## PROBLEM:
Reproduce every item below word for word.

## RECORD EXCERPTS:
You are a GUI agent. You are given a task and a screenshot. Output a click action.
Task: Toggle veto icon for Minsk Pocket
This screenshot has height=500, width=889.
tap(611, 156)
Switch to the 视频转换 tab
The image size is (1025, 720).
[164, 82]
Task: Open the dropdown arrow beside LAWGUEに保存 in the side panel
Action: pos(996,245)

## COMPLETE OUTPUT:
You are a GUI agent. You are given a task and a screenshot. Output a click action.
Task: Toggle veto icon for Minsk Pocket
This screenshot has height=500, width=889.
tap(611, 156)
Switch to the 视频转换 tab
The image size is (1025, 720).
[164, 82]
Task: Open the dropdown arrow beside LAWGUEに保存 in the side panel
Action: pos(996,245)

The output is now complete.